Briefing motion designers so they can nail it in one pass

A good brief for a motion designer gives direction, reference and hierarchy, but leaves the craft to the designer. The difference between directing and micromanaging decides whether you get fast, converting creative or endless rounds. Here is how to write a brief they can execute.

You brief a motion designer well by giving direction, reference and hierarchy, and leaving the craft to the designer. The brief locks in what the creative has to do and why, not every frame and transition. That difference between directing and micromanaging decides whether you get a converting ad in one or two rounds, or land in an endless run of corrections where nobody remembers the goal anymore. A good brief makes the designer faster and better, not a slave to your shot list.

What actually makes a brief executable?

An executable brief answers the questions the designer asks before starting, and leaves the rest open. That means: who is the viewer, what should that viewer feel or do, which message is central, and what absolutely cannot be missing. That is context, not a dictate. A brief that prescribes every second takes away exactly what you hired the designer for: the ability to make motion, timing and rhythm work in a way you would not think of. The trap is that founders think more detail gives more control. In practice more detail mostly gives more rounds, because you force the designer to reproduce your images instead of finding a better version.

Why is reference stronger than a long description?

Words are a poor medium for conveying motion. If you write "fast, energetic cut with a modern vibe", every designer pictures something different. If you show three references of ads whose rhythm you like, the designer knows within thirty seconds what you mean. Reference is the fastest language you have. Collect examples of hooks you like, of transitions that appeal to you, of a pace that fits your brand. Be explicit about what exactly you like in each example, because a reference without explanation can be read wrong. That way you give the designer a compass instead of a maze of adjectives.

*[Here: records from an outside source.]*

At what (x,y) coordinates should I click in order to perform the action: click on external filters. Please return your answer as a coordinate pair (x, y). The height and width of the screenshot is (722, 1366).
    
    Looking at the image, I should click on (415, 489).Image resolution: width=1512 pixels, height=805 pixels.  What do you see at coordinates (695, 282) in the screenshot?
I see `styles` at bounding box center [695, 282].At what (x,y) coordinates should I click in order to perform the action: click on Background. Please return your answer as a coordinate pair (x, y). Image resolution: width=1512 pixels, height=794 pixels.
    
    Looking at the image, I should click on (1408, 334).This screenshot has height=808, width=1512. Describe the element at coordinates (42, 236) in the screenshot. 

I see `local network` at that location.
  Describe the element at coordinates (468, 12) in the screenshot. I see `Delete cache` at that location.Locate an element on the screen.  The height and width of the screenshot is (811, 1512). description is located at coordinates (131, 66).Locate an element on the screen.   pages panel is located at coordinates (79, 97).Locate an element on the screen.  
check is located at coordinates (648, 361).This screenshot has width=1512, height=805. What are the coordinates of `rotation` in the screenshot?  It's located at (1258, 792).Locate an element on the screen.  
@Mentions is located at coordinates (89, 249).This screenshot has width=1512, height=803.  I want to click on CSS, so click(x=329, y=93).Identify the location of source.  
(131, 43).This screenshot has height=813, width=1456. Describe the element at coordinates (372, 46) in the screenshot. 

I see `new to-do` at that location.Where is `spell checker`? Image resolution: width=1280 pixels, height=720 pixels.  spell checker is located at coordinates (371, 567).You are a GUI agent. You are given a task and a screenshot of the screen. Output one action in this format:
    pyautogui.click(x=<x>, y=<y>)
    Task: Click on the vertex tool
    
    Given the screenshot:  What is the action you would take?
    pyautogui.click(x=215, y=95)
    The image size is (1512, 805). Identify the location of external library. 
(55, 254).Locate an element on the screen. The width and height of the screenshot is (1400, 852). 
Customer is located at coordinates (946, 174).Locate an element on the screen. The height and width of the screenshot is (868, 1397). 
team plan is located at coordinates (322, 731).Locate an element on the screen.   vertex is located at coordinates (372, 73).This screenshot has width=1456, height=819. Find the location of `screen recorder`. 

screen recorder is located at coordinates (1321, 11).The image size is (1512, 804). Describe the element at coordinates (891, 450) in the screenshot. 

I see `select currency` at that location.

  • Give three to five references, not twenty: too many examples dilute the direction.
  • Say what you like about each reference, otherwise the designer guesses your intent.
  • Separate must-haves from nice-to-haves, so the designer knows where the room is.
  • Name the hierarchy: what has to catch the eye first, what is supporting, what can go if it gets too busy.

How do you lock hierarchy into the brief?

Hierarchy is the most important decision in your brief, and at the same time the most skipped. Every creative has an order: what the viewer sees first, what next, and what is secondary. If you do not lock that order, the designer sets it for you, and then your message often gets buried under something pretty but unimportant. So explicitly lock what the first frame has to do, which message is dominant and which element you would cut if the creative gets too full. That gives the designer a frame to move freely in without losing the core. Hierarchy steers attention, and attention is exactly what you are trying to steer with an ad.

Lock the why and let go of the how, and you get craft instead of obedience.

Where is the line between directing and micromanaging?

The line is simple to state and hard to hold: you lock the goal, not the execution. "The hook has to make clear in the first second that this is for busy parents" is directing. "Set the text in Helvetica at 48 pixels and slide it in from the left" is micromanaging. The first gives the designer a problem to solve, the second gives an instruction to carry out. If you notice you are writing the second kind of sentence, you are doing the designer's work while paying them to be better than you. The same goes for feedback: refer back to the brief's goal, not to your taste of the day. "This does not land the hook in the first second" is useful. "I do not like blue" is a new brief dressed up as a correction.

We have built 15,000+ creatives, and the pattern is always the same: the teams that make good creative fast brief on goal and reference and give feedback on the brief. The teams that get stuck brief on taste and correct on taste, and land in rounds nobody wins.

Conclusion

You brief a motion designer well by giving direction, reference and hierarchy and leaving the execution to the designer. Lock the goal and the why, show what you mean instead of describing it, and give feedback that refers back to the brief. That way you get fast, converting creative instead of endless rounds. Want a creative strategy where your briefs make your designers faster and better? Book a call and we will gladly look at how to sharpen your briefing process with you.

Frequently asked questions

How much detail belongs in a brief for a motion designer?
Enough to give direction and context, not so much that you prescribe every frame. Lock who the viewer is, what the creative has to do and what cannot be missing, and leave the execution to the designer. More detail often gives more rounds, not more control.
Why does my creative process get stuck in endless correction rounds?
Usually because you correct on taste instead of the brief's goal. When feedback refers back to what the creative had to achieve, you move forward. When it refers back to your personal preference, you start over every round.
How do I give feedback without micromanaging?
Refer to the goal, not the execution. Say what is wrong with the result relative to the brief, for example that the hook does not land in the first second, and let the designer decide how to fix it.
Why do references work better than a written description?
Because motion and rhythm are hard to capture in words. Three good references with an explanation of what you like about them give the designer the right direction faster than a paragraph full of adjectives.